> [Dataset excerpts]:
......

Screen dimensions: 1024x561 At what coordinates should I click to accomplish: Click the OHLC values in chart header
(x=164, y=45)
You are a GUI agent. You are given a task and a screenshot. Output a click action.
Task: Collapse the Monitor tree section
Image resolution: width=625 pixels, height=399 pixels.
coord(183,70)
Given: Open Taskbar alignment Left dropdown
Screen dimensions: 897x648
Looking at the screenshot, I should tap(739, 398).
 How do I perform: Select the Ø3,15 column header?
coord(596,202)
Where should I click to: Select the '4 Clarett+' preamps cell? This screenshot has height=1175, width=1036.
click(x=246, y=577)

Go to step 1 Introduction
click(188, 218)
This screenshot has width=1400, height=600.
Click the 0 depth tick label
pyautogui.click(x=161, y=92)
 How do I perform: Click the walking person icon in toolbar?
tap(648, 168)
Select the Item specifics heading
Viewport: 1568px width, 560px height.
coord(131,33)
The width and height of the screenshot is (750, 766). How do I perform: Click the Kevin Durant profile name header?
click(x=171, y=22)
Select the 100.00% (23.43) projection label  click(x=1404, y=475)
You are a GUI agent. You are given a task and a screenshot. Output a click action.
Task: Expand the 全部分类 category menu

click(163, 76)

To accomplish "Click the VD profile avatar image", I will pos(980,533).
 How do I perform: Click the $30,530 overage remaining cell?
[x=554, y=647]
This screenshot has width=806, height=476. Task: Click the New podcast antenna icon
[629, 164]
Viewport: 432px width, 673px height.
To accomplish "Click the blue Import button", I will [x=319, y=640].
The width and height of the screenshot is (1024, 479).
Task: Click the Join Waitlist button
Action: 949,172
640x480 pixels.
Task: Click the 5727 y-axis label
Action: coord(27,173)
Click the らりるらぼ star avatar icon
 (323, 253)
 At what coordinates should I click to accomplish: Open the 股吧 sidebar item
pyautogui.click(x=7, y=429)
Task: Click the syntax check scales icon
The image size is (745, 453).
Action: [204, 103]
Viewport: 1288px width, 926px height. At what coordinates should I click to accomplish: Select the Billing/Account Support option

......

> [What you are asked to do]: Exact copies of all the lines above are required.

> [Reply to the exercise]:
Screen dimensions: 1024x561 At what coordinates should I click to accomplish: Click the OHLC values in chart header
(x=164, y=45)
You are a GUI agent. You are given a task and a screenshot. Output a click action.
Task: Collapse the Monitor tree section
Image resolution: width=625 pixels, height=399 pixels.
coord(183,70)
Given: Open Taskbar alignment Left dropdown
Screen dimensions: 897x648
Looking at the screenshot, I should tap(739, 398).
 How do I perform: Select the Ø3,15 column header?
coord(596,202)
Where should I click to: Select the '4 Clarett+' preamps cell? This screenshot has height=1175, width=1036.
click(x=246, y=577)

Go to step 1 Introduction
click(188, 218)
This screenshot has width=1400, height=600.
Click the 0 depth tick label
pyautogui.click(x=161, y=92)
 How do I perform: Click the walking person icon in toolbar?
tap(648, 168)
Select the Item specifics heading
Viewport: 1568px width, 560px height.
coord(131,33)
The width and height of the screenshot is (750, 766). How do I perform: Click the Kevin Durant profile name header?
click(x=171, y=22)
Select the 100.00% (23.43) projection label  click(x=1404, y=475)
You are a GUI agent. You are given a task and a screenshot. Output a click action.
Task: Expand the 全部分类 category menu

click(163, 76)

To accomplish "Click the VD profile avatar image", I will pos(980,533).
 How do I perform: Click the $30,530 overage remaining cell?
[x=554, y=647]
This screenshot has width=806, height=476. Task: Click the New podcast antenna icon
[629, 164]
Viewport: 432px width, 673px height.
To accomplish "Click the blue Import button", I will [x=319, y=640].
The width and height of the screenshot is (1024, 479).
Task: Click the Join Waitlist button
Action: 949,172
640x480 pixels.
Task: Click the 5727 y-axis label
Action: coord(27,173)
Click the らりるらぼ star avatar icon
 (323, 253)
 At what coordinates should I click to accomplish: Open the 股吧 sidebar item
pyautogui.click(x=7, y=429)
Task: Click the syntax check scales icon
The image size is (745, 453).
Action: [204, 103]
Viewport: 1288px width, 926px height. At what coordinates should I click to accomplish: Select the Billing/Account Support option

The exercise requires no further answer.